Asha and Kristi kept going on the house plans through most of the flight, drawing bathrooms on the back of the airsickness bags in the seat pockets! I think it's a step down from sketches on a shirt cuff or table napkin, which is where most good ideas come from, but hey, we use whatever we need to!

We were early into Melbourne, so Air Traffic Control told the captain to slow down, which meant throttling back the engines way before descent. It was strange to hear the different note without seeing the nose-down attitude. We arrived about 15 minutes early, and as we taxied to Terminal 4 we passed some Rex SAAB 340s - one of which was VH-REX! As we got off the plane we noticed we'd been flying on VH-VFT, and I can't help but wonder what would happen if Jetstar ran high speed rail.

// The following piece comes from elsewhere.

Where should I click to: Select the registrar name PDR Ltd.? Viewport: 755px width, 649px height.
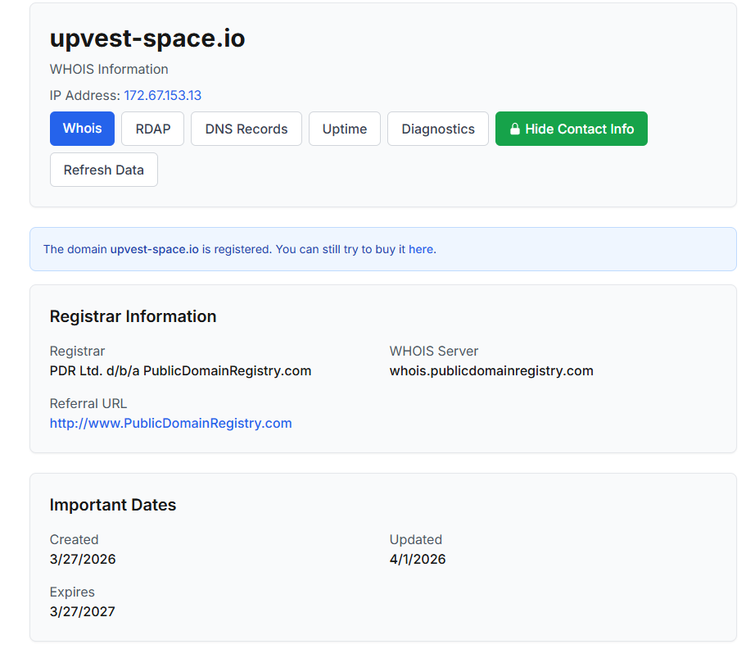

Due to the amount of space in the car Midga and I had to take the Skybus home! It took a few goes to get aboard, because on the way back to the city it stops to pick up at three different places, so they have to be careful not to let the bus get too full at T4 (which is the first stop). But we got one of the brand new double deckers, and we got the Seat of Power right up the front! Like the London double deckers we rode last year it rolled quite alarmingly, especially when overtaking on the freeway. We didn't notice any differences in its behaviour which could be attributed to the twin-steer layout. Maybe it affects the height - we went full tilt under the railway at Dudley Street, which is signposted as 4.3m clearance, whereas the bus they're using at Werribee is 4.42m and the new London Routemasters are about the same. As we got in toward home we went downstairs to be near the door but the driver told us off. :( As it turns out there's not much seating downstairs at all - just luggage racks and some longitudinal flip-down seats. There are two stairwells, one at each end, which cuts down capacity a lot - they each take up three meters (on one side) of the available space.

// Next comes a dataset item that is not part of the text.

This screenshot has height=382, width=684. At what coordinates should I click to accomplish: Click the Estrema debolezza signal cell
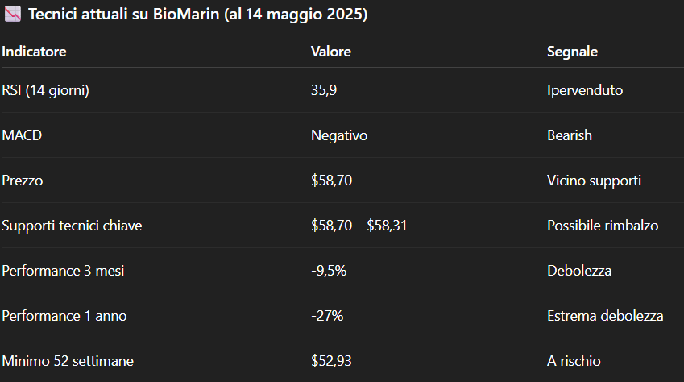tap(606, 316)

So we disembarked, crossed the road, and walked one block to get home. Now quick, let's tidy the place up before the girls get home!

Saturday, December 26, 2015

A Quick Trip to Queensland: out hunting EMUs

So we're in the middle of Brisbane, living atop Central station, and have half a day to kill. What shall we do? We shall go gunzelling!

We left Asha to rest her weary knees and read her book, bought a GoCard (which is, according to the station staff, like a Myki but refundable), and headed down to the platforms. Since all the lines run at a fairly low frequency there were some minutes before the next service was due, but that was OK because it gave us a chance to check Wikipedia so we could recognise the different types of train. The original 1970s EMUs are almost all still in service, so let's ride as many as we can!

Central Station has an underpass connecting the platforms which is lined with old photos of QR operations - a sort of mini museum. The stand-out feature for me was a little window in the wall (which was, we saw, only a modern facade over a much older wall) showing all the types of tiles which had lined the underpass in years past. Let's bear this in mind for Flinders Street - since the tiles are heritage listed but any attempt to clean them is doomed to failure because of their maintenance intensity, we should copy this idea of just preserving a very small section in a special heritage section of the station.

When we finished looking at the photos we started our gunzelling with a trip to Roma Street. If you're reading at home, you can think of Central as Flinders Street and Roma Street as Southern Cross. So we found ourselves an EMU, jumped aboard and waited. Yes, Central is like Flinders Street even to the amount of dwell time for each train running through.

EMUs have a quite distinct set of sounds. Most of them are vaguely reminiscent of a W tram - the controller notching up, the motors revving, and the air brakes. We never heard the compressors though. The seats aren't original, but they're very nice, just like the ones in the IMUs we rode last night.

At Roma Street we headed for Platform 10, to see if any long distance trains were running. Mmmm, narrow gauge locos. Or maybe tilt trains. No such luck - it being Boxing Day there was track work and everything was bustituted. Then we went to Platform 2, which is where the XPT calls in. Dual gauge track with a huge gap between the rails! And overhead wires!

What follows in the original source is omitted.